- Source text
########################################

In detail, most of the devices launched in 2020 have been based on second-generation 5G baseband and it is only one year after its announcement that 3rd generation 5G modem are going to take place in commercial devices, just as new generations of basebands are being announced.

While initial 5G devices often had either sub 6 GHz, either mmWave RF system, 2020 has seen first mmWave+sub6 GHz devices. The reason for not including support for both frequencies was to be found in the different geographical/market choices regarding frequency bands for deployment, but also in the cost that those additional frequency bands incur. At this stage, the RF and antennas add a significant toll to the total Bill of Material (BOM) of 5G devices without even talking of power consumption, time has not yet come for worldwide 5G devices supporting all the 5G frequency bands. One important aspect though is that 5G devices that have been released in 2020 now support sub 6 GHz FDD and not just TDD. While TDD mode is important for mid and high-frequency bands, FDD is key for lower frequency bands (those frequency bands used for 2G, 3G and 5G). While those bands sport more limited throughput, they are key for 5G roaming, as operator will be vying for expanded coverage and SA deployments.

########################################

- What is required
Carry on the passage about 5G devices and their RF front ends, starting right after its final sentence.

- Given data
########################################

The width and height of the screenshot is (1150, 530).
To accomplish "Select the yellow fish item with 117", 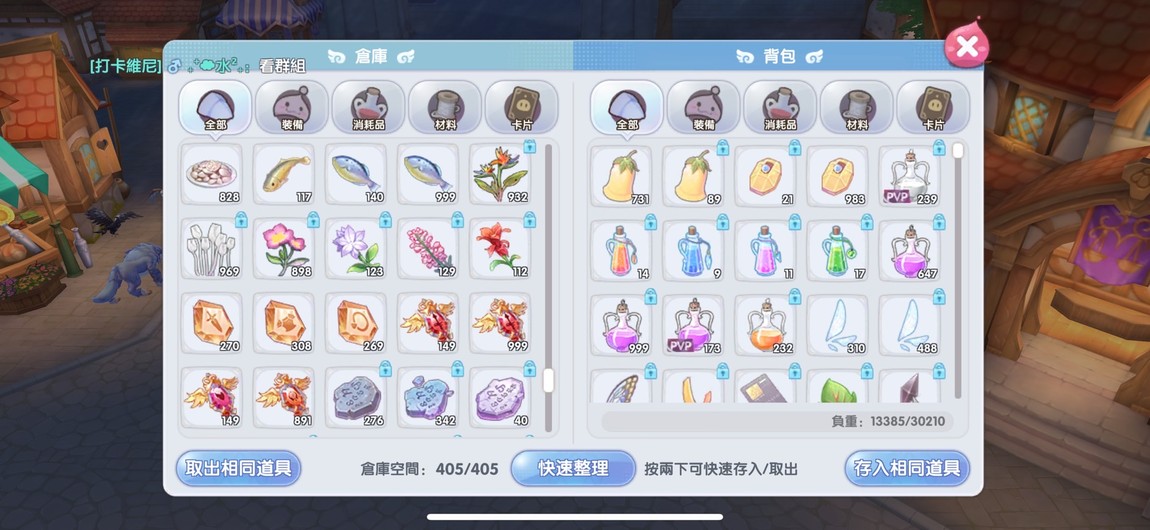I will (x=284, y=174).
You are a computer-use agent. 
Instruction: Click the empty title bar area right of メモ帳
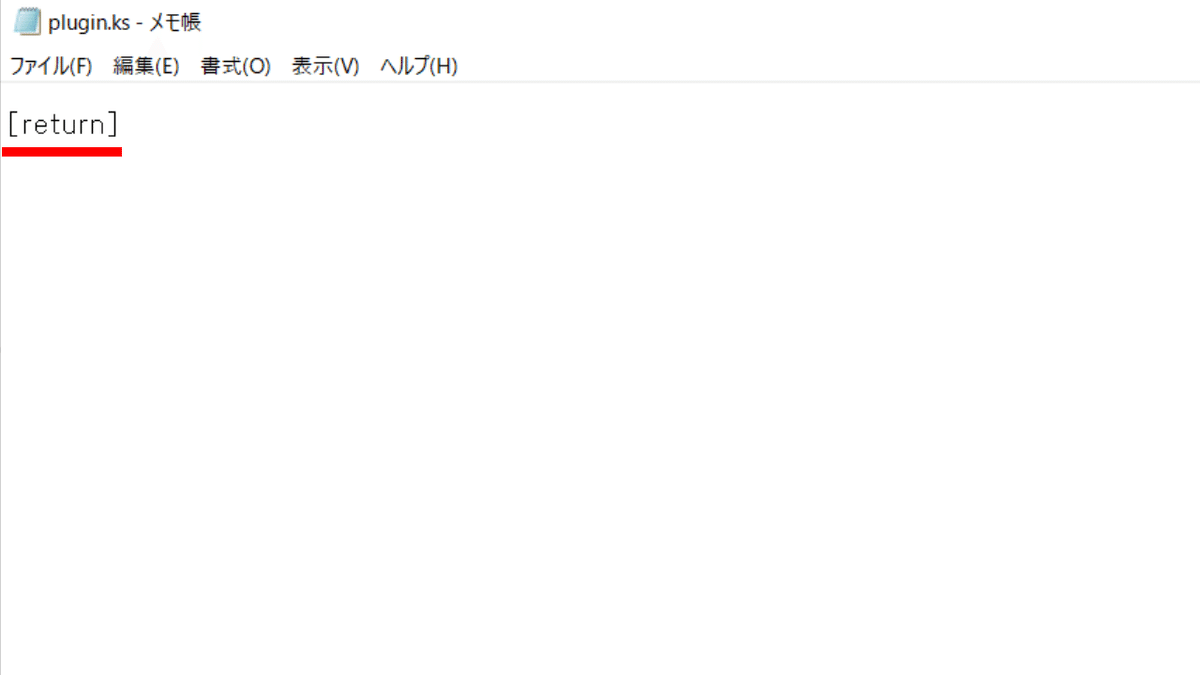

########################################

- Expected answer
In 2020, as lower-tier 5G solutions have been released on the market thanks to a wider 5G baseband/SoC portfolio, the premium price for 5G device has continued to decrease. This decrease of the price initially comes principally from cost optimizations and “reduced” 5G performance as compared to high-end 5G solutions as exemplified by the difference between the Snapdragon 765 and the x55 modem that is found in the snapdragon 865. The 5G performance of the Snapdragon 765 is still far better than the best 4G possible performance, topping at a theoretical downlink throughput of 3.2 Gbps but is still below the 7.5 Gbps that the x55 is capable of. Likewise, the newly released Snapdragon 480, while supporting both sub 6 GHz and mmWave only supports bandwidth up to 200 MHz, in the end “only” providing up to 2.5 Gbps downlink throughput in 5G (vs 660 Mbps in LTE). Of course, this differentiation doesn’t really matter when the capabilities of the network do not even match this level of throughput.

 

The 3.5 GHz frequency band, still the most popular frequency bands for 5G 

Despite much noise around mmWave bands deployment abroad, the sub-6 GHz device ecosystem is doing strong and especially the 3.5 GHz band which provides interesting capabilities with a mix of coverage and capacity when wide bandwidth configuration are used (100 MHz). More precisely, the n78 band (3.5 GHz) is the most popular frequency band in terms of devices announced mirroring the sizeable number of networks believed to use this frequency band. As of the end of November 2020, 57% of devices announced or in development supported this frequency band vs 30% for all mmWave bands. Given the wide availability of this frequency band worldwide, this is not a big surprise. While not providing as much bandwidth as mmWave bands (largest possible bandwidth configuration is 100 MHz) it is providing a much larger coverage. As compared to lower frequency bands, it still sports better capacity and is better suited to massive MIMO deployment in the field because of the much smaller antennas required.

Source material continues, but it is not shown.